TO BE DONE: Could you write out the rows below word for word, from the line with "At what coordinates should I click to accomplish: Click the" through the line with "[x=412, y=331]", including both of those lines?

Rows from a data source:
--- START ---

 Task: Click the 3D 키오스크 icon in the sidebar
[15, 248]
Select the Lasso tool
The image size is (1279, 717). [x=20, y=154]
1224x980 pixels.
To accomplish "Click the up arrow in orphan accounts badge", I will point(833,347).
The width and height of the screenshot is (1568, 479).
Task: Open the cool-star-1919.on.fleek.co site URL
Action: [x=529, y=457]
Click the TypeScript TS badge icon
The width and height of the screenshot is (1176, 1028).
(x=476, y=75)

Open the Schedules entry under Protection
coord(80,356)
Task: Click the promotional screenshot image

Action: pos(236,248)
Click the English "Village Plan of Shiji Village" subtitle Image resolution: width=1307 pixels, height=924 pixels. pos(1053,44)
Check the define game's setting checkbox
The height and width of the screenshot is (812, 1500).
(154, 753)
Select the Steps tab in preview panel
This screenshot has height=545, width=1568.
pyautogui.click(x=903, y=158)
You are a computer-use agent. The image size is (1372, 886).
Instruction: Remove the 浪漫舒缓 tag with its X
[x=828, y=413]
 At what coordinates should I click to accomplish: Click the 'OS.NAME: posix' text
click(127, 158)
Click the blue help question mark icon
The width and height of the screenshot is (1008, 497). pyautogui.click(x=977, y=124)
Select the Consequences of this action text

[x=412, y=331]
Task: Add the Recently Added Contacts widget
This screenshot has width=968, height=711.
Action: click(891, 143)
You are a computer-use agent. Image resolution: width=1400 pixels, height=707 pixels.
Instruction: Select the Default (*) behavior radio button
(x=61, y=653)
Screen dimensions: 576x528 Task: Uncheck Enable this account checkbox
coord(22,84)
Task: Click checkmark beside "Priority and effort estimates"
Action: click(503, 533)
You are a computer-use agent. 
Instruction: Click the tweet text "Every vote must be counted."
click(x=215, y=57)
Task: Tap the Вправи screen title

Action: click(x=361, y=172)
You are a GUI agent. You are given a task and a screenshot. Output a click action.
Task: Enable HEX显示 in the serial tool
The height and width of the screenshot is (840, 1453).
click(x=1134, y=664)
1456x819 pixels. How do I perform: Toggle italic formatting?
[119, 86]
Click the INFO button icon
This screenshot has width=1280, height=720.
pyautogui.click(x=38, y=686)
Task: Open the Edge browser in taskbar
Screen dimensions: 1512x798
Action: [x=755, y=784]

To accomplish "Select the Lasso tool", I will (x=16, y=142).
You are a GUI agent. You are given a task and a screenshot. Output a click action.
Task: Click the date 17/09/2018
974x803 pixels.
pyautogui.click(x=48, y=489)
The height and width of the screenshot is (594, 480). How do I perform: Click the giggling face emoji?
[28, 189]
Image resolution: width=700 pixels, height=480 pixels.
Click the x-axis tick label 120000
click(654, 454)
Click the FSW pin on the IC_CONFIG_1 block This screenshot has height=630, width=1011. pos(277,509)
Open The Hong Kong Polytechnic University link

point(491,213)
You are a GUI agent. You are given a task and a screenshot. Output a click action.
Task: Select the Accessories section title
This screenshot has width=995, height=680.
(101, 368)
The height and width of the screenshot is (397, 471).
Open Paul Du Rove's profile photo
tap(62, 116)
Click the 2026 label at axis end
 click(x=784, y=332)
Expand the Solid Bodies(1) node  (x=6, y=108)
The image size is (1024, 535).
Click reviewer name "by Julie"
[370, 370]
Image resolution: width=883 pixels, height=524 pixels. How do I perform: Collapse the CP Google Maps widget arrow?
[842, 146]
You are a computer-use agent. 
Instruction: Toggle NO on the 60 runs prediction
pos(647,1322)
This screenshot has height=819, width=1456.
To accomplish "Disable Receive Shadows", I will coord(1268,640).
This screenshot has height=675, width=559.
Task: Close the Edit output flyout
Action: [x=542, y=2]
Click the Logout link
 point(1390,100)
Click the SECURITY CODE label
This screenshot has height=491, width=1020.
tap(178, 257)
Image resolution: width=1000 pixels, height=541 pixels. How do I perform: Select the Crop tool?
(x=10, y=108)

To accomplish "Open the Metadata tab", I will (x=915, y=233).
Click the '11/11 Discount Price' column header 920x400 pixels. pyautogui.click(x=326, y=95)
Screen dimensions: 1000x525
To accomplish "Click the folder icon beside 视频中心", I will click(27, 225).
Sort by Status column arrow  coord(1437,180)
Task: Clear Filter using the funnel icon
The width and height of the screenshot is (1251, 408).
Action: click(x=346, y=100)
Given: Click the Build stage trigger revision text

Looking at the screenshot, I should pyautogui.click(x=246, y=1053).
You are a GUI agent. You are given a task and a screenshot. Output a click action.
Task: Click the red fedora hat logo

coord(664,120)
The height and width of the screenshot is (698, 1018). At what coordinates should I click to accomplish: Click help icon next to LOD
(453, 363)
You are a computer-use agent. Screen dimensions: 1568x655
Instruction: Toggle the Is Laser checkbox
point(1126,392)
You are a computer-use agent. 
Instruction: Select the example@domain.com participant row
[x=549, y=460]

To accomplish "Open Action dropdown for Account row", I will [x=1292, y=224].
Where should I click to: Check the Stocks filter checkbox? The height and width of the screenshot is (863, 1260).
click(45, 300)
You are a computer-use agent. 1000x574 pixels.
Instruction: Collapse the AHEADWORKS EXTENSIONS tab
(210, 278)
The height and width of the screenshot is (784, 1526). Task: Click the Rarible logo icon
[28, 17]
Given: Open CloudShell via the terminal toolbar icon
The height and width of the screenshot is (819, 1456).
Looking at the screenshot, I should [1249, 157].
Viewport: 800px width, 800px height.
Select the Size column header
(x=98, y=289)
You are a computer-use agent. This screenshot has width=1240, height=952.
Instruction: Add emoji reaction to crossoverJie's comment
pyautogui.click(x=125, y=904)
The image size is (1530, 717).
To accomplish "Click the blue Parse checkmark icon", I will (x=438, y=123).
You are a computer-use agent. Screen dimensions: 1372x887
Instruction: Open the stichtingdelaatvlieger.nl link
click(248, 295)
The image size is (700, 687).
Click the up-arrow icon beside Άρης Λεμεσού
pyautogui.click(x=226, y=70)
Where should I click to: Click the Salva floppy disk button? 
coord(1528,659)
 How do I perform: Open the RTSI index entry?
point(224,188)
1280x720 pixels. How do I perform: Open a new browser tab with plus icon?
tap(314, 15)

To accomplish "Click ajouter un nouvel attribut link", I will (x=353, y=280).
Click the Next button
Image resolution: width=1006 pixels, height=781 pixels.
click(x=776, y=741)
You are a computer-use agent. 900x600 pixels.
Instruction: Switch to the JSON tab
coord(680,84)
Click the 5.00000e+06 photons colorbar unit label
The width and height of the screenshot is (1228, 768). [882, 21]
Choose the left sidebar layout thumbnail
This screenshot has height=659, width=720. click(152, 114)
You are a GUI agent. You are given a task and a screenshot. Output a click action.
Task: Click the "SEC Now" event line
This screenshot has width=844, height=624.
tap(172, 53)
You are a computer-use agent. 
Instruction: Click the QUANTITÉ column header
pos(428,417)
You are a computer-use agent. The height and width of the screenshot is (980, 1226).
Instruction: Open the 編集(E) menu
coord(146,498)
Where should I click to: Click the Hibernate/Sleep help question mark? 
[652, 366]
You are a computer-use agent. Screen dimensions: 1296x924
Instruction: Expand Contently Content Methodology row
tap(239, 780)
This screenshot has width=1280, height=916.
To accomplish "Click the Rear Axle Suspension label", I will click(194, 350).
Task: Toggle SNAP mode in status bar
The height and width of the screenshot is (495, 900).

--- END ---

FULL RESPONSE:
 At what coordinates should I click to accomplish: Click the 'OS.NAME: posix' text
click(127, 158)
Click the blue help question mark icon
The width and height of the screenshot is (1008, 497). pyautogui.click(x=977, y=124)
Select the Consequences of this action text

[x=412, y=331]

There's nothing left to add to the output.